Work to complete ->
Rewrite the stretch of the listing from the line containing "How do I perform: Mark" through the end of the listing, replacing "terrain" with "landscape" and leaving everything else unchanged. Leave the pictures out of your answer.

(Source records)
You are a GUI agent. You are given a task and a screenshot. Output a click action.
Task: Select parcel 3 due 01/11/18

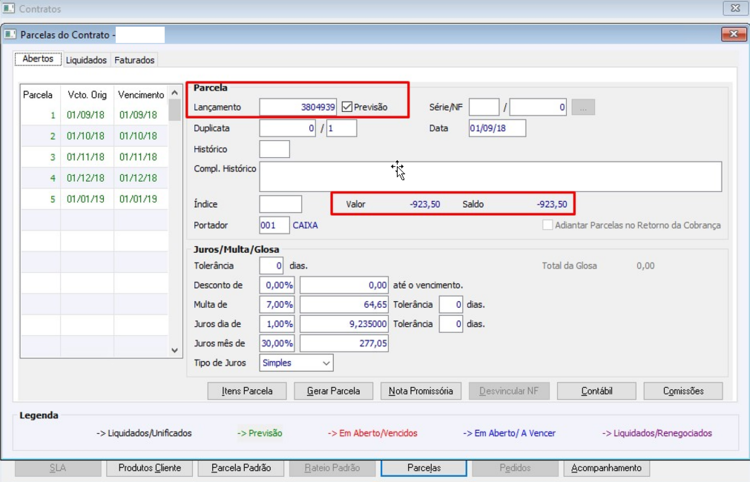94,157
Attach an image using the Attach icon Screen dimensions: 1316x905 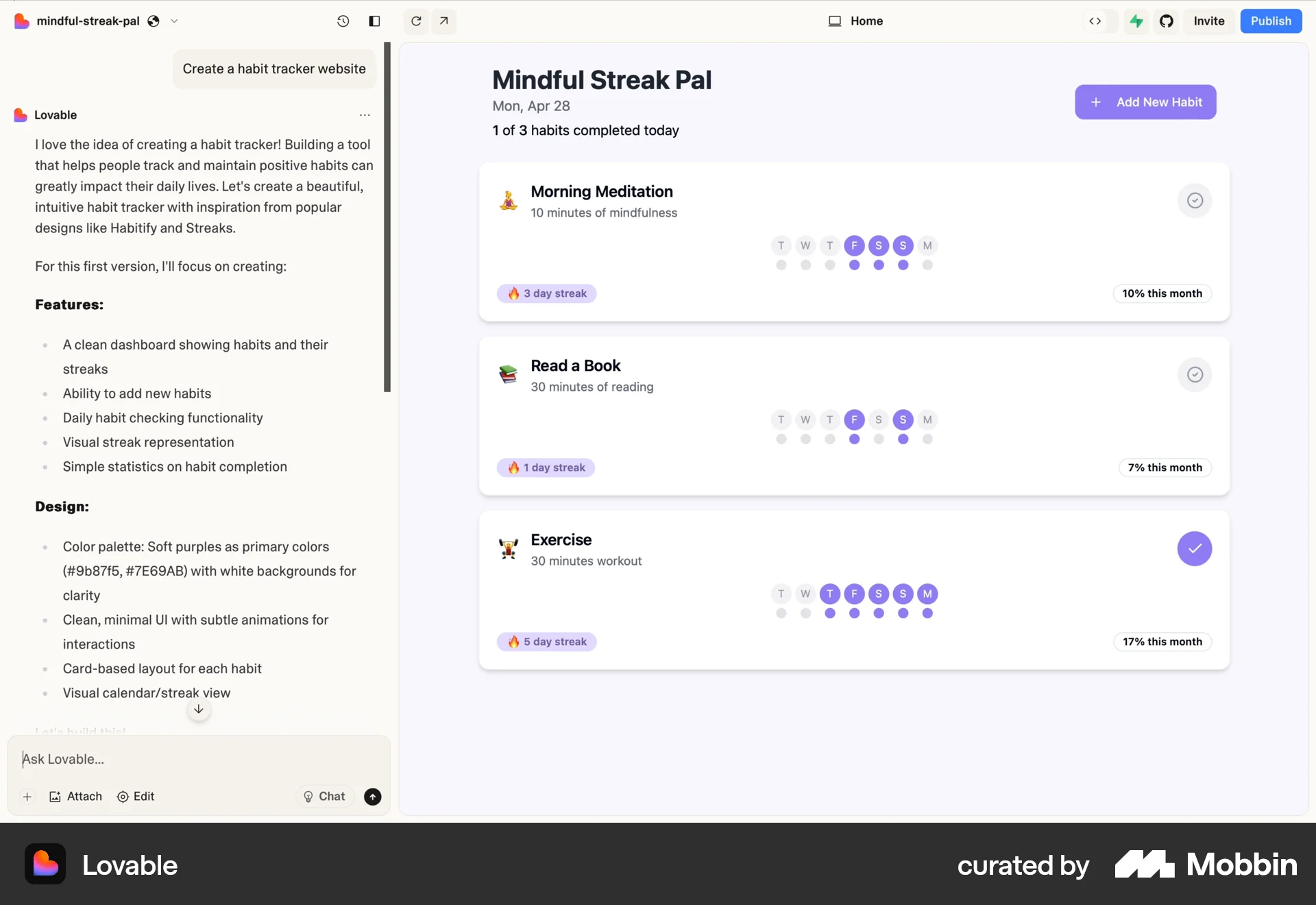point(75,796)
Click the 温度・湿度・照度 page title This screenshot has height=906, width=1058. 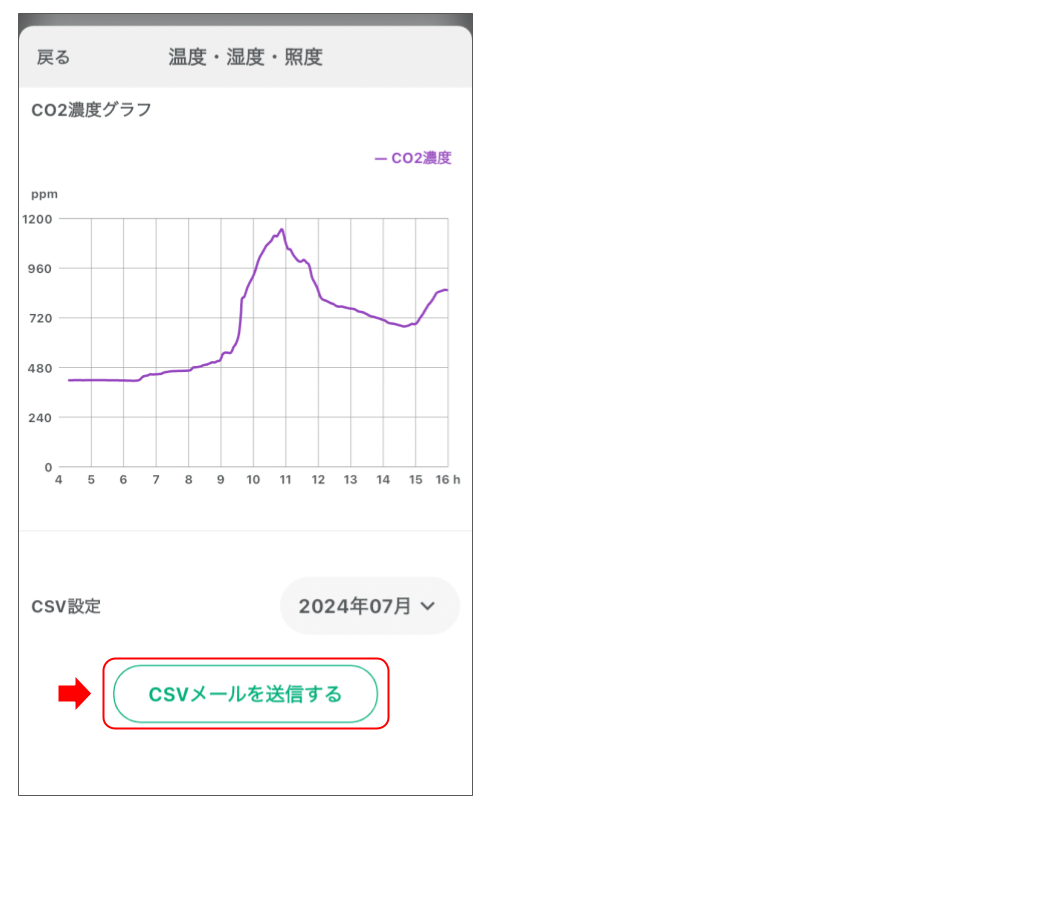click(245, 58)
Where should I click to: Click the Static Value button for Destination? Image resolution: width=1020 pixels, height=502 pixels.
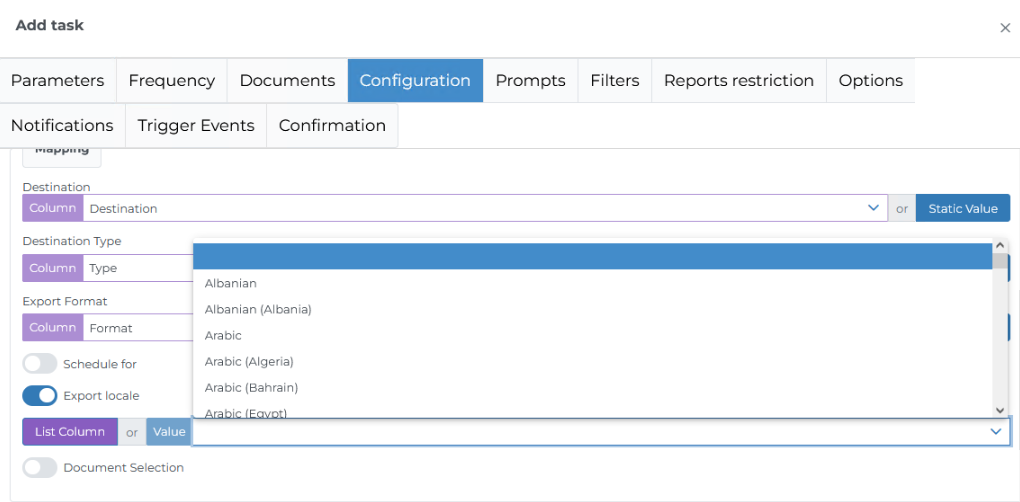[x=962, y=208]
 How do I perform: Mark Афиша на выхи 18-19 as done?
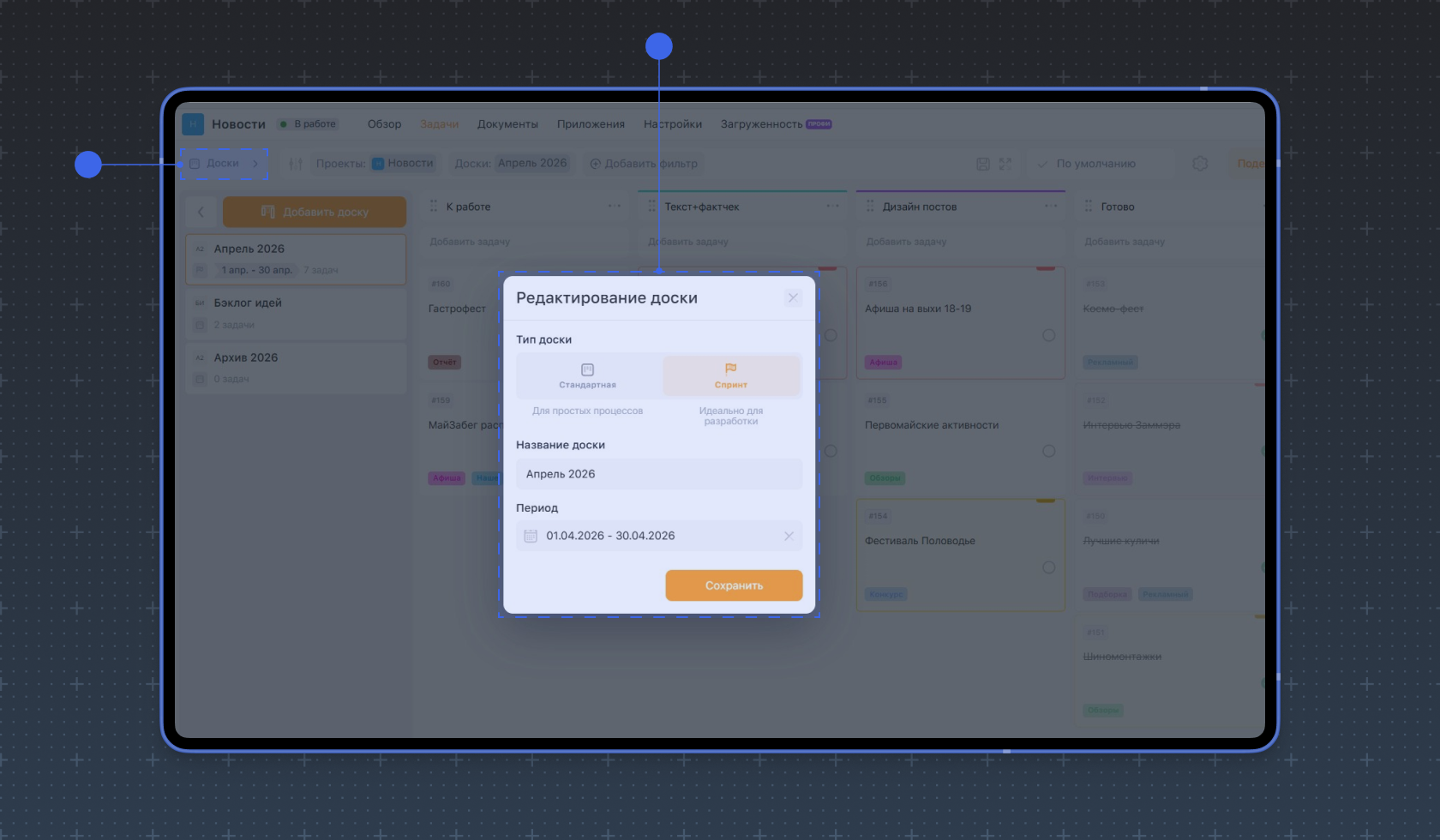1048,335
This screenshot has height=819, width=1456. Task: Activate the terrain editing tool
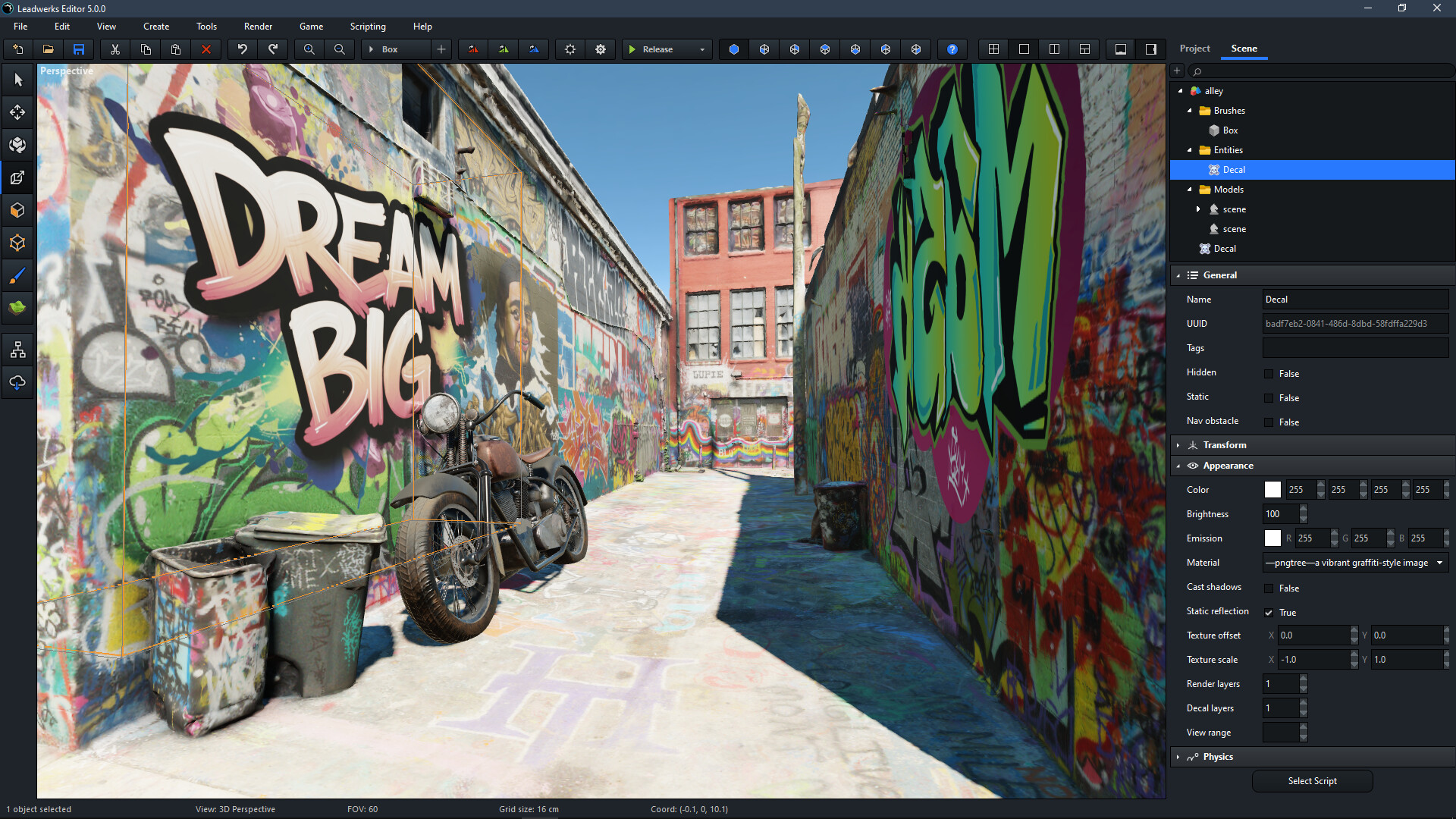(x=17, y=306)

Exercise response ->
 How do I perform: Mark Афиша на выхи 18-19 as done?
1048,335
This screenshot has height=819, width=1456. Task: Activate the landscape editing tool
(x=17, y=306)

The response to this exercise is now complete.